One of the delights of these movies and shows is their sheer variety, ranging as they do from the formal constraints of multi-camera comedy in “The Carmichael Show” to the utter rejection of restraint in “Chi-Raq,” and from the sobriety of “Selma” to the shamelessness of “Empire.”

But they’re united by a willingness to treat their characters as real, flawed and, most of all, vulnerable people: The Rev. Martin Luther King Jr. (David Oyelowo) struggles to stand up to FBI harassment in “Selma”; Adonis Johnson struggles with the fear that his birth was a mistake in “Creed”; Cookie Lyon falls for her scheming ex-husband, Lucious (Terrence Howard), despite her pride in her discernment in “Empire”; and Bessie Smith chases tempestuous relationships and falls down the neck of a bootleg liquor bottle. These projects permit their characters to be romantic and sexual without lapsing into stereotype. And collectively, they’re a sharp rebuke to anyone who doubts the depth and breadth of the talent pool of black actors of all skin tones, ages and body shapes working today — not to mention the range of black directors.

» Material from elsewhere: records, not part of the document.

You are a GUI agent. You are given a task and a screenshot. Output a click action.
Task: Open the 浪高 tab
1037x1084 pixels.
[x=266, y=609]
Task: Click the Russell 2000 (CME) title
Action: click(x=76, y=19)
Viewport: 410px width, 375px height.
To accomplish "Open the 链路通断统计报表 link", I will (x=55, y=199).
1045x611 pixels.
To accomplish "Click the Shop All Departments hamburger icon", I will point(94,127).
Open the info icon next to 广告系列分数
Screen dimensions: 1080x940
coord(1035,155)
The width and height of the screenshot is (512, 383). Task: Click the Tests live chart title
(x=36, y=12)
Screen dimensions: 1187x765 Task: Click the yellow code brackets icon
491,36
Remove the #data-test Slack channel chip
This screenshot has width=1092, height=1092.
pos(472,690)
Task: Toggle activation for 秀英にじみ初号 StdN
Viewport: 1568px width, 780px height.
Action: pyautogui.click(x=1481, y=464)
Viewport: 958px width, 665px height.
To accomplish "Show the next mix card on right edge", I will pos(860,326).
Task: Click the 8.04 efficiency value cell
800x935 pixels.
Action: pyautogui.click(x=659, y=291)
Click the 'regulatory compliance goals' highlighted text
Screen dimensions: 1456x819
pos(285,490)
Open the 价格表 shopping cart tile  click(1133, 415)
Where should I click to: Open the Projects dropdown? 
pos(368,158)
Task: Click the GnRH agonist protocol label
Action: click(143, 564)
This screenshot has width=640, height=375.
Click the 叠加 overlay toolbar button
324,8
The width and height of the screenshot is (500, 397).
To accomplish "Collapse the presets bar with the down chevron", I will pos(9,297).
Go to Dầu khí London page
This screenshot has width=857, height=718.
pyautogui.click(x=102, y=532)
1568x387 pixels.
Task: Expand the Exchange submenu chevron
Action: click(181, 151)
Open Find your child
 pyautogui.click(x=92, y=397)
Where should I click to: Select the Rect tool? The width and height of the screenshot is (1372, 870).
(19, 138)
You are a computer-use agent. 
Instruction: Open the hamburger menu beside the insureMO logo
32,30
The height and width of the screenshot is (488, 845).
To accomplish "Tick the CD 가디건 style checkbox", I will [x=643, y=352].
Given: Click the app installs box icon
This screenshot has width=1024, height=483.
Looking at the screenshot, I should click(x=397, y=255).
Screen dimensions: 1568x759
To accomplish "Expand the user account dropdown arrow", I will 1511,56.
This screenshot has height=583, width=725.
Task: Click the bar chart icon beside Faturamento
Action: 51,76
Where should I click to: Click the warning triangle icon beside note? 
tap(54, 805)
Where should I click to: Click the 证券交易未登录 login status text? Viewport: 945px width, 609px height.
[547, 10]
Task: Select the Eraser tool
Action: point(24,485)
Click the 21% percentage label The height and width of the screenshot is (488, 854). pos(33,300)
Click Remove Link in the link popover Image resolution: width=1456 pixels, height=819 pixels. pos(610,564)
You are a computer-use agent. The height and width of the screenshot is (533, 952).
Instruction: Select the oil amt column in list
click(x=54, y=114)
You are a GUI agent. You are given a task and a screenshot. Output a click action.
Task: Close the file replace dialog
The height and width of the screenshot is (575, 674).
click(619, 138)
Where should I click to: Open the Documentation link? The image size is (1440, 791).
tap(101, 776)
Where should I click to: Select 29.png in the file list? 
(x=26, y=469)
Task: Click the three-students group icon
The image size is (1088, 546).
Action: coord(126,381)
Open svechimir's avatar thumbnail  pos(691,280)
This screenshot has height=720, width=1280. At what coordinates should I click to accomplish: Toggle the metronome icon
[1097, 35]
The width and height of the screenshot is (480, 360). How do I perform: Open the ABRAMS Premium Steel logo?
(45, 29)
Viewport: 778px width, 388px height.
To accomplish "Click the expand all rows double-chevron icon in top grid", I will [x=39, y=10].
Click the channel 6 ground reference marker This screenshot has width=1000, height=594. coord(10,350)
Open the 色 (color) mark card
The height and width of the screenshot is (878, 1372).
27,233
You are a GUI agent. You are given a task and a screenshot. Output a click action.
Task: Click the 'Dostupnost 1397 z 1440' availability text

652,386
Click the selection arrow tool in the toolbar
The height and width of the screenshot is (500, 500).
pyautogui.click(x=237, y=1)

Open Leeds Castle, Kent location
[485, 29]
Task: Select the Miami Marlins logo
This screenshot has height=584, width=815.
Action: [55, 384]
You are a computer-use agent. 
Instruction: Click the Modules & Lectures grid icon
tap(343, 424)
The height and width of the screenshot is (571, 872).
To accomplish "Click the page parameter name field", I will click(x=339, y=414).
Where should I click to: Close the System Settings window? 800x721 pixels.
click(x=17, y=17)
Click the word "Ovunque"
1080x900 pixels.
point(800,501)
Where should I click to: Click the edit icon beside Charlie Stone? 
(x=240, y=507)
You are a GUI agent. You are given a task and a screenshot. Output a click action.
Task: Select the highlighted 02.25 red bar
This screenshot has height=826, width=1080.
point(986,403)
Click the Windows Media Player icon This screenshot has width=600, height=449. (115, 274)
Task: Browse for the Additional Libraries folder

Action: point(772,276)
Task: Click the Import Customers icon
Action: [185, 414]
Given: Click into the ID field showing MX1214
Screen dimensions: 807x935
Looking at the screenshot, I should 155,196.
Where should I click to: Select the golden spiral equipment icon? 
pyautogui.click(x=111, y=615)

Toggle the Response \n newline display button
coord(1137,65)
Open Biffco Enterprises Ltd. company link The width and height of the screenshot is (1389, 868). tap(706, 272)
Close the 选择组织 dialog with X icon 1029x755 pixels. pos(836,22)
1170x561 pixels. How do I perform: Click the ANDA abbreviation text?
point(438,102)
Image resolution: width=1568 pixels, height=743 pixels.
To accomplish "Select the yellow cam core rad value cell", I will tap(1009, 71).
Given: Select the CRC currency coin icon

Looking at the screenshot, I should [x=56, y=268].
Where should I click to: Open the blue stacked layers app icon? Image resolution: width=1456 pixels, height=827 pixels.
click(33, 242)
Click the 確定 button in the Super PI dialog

None of these success stories mean that Hollywood’s problems are over. Shonda Rhimes’s dominance of Thursday nights doesn’t mean that people of color aren’t dramatically underrepresented in writers’ rooms everywhere else, and I’m still waiting to see what movies Rees and DuVerrnay will tackle next. But if nothing else, 2015 should stand as a reminder that pop culture is a whole lot more fun when it tells a much wider range of stories.

Loading...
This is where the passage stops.